During the first Iraq War in the early 90’s, the one prompted by Iraq’s invasion of Kuwait, I heard an Iranian-American give a lecture on what we had gotten ourselves into.
Americans, he said, are a “short-memory” people and culture. We see things in a time frame of days and weeks, maybe years, but not centuries. The cultures of the Middle East, he said, were “long memory” cultures. Something that happened a century or even several centuries ago was still current.
That seemed to me, at the time, a crucial distinction and insight. It now seems relevant in light of the U.S. withdrawal and collapse of the Afghan government.
The twenty years of the war in Afghanistan were “America’s longest war.” Donald Trump labeled it “the forever war.” It was long and costly. But I suspect the Taliban saw it differently. Those twenty years weren’t, for them, long. In a conflict they construe as centuries old, twenty years is not much.
In a conflict like this, those with the long view have the advantage. That’s not to say “long memory” is always or necessarily good. It means that animosities endure and grudges get held from generation to generation. The post-WWII “Marshall Plan” was perhaps only possible for a people eager to move on.
But short memory, the desire to turn the page and move on, also has its problems. It means you don’t learn the lessons of the past. Worse, that the evils of the past, and your part in them, are denied altogether. We’re now in period of national confrontation with our past — with slavery and segregation, and with the story of native Americans. We haven’t wanted to hear those stories, to learn that history. We’ve wanted to move on, to focus on the future.
What was it that William Faulkner said? “The past isn’t dead. Why, it’s not even past.”
In discussing the collapse in Afghanistan on the PBS Newshour, Andrew Bacevich, a retired Army officer and historian, warned against hastily moving on.
“I would hope that the conversation about Afghanistan would also focus on how this failure came about. The Biden administration, what, in office for eight months doesn’t own it. Multiple administrations own it. Both parties own it. American military leaders own it.
“And I think that, before we erase the memory of the Afghanistan war — and our country does have a tendency to do that — we need to have some time of sober reflection to understand why this failure occurred.”
Bacevich echoes what that Iranian-American speaker said three decades ago now. We are a short memory people eager to focus on the future. But there’s a price to be paid for that. Will we remember any of these lessons the next time the drums of war start beating?
More from Bacevich:
“We need to look at the 20-year experience of the American war. We tried to do two things. Number one, we tried to create a legitimate government that would command the loyalty of have the Afghan people, and we tried to create effective military forces that could provide for the defense of the Afghan nation-state.

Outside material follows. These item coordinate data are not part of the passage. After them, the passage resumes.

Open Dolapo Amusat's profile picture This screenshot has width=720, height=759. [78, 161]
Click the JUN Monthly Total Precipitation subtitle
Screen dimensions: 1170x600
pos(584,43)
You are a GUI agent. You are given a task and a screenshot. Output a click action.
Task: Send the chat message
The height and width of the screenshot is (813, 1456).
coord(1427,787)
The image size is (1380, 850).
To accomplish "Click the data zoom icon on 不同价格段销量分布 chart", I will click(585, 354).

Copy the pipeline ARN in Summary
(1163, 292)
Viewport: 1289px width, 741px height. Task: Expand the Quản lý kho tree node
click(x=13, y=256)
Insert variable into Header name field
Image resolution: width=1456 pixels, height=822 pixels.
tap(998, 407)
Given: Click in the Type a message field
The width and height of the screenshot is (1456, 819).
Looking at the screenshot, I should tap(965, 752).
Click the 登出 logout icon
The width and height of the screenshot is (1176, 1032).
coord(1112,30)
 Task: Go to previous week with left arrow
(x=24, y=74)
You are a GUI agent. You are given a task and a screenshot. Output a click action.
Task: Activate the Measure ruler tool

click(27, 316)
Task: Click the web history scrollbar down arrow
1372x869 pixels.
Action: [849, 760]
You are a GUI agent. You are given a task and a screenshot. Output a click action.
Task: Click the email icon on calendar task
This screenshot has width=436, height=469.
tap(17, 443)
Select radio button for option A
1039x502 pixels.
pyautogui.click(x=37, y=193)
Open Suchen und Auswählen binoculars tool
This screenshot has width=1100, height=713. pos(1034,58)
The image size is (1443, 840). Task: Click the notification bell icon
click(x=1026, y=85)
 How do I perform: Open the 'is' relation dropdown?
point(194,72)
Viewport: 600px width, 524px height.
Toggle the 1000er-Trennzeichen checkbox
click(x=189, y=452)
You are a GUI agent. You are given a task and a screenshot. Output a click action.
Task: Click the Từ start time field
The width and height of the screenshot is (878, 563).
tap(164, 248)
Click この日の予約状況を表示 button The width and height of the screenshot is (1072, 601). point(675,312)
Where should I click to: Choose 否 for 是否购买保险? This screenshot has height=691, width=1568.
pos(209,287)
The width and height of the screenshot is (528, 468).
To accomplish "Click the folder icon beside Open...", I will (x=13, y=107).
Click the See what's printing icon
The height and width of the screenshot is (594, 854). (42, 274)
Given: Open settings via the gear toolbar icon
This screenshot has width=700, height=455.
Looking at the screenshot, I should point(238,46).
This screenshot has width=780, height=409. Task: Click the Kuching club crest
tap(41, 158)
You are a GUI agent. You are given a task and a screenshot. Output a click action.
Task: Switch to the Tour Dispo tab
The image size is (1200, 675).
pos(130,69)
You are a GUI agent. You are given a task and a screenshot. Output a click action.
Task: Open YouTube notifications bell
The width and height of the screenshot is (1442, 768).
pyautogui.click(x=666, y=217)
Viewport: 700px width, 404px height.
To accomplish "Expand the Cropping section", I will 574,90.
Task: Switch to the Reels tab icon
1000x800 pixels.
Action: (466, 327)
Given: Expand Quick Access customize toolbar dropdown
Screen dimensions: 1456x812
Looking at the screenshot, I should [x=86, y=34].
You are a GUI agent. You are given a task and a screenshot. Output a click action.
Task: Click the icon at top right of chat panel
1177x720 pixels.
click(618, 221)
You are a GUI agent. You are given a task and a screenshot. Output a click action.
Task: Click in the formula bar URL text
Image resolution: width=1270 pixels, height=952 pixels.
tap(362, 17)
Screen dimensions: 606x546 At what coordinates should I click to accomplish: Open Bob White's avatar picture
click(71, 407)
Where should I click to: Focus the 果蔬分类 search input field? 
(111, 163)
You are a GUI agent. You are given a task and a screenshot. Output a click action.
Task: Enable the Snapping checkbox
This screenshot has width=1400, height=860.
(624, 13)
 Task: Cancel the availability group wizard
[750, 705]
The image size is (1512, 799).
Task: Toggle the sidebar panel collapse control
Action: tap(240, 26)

“All the evidence shows that we failed on both counts. And I think the beginning of wisdom is to understand the reality of that failure and then, yes, to do as Lisa suggested, to take seriously our responsibility to contain the fallout. And the fallout, in particular, relates to the suffering of those who supported us and the suffering of innocents who now are a victim of our failure.”
The cost to those “who supported us and the suffering of innocents who are now a victim of our failure” has to be owned and, insofar as possible at this late date, lessened. Whatever your judgment of the Afghan government, we too have a moral obligation not only to our Afghan supporters, to the innocent victims, but to Americans who lost their lives in Afghanistan and to their families.
And we also have an obligation to lengthen our own memory, to own our failure and learn from it.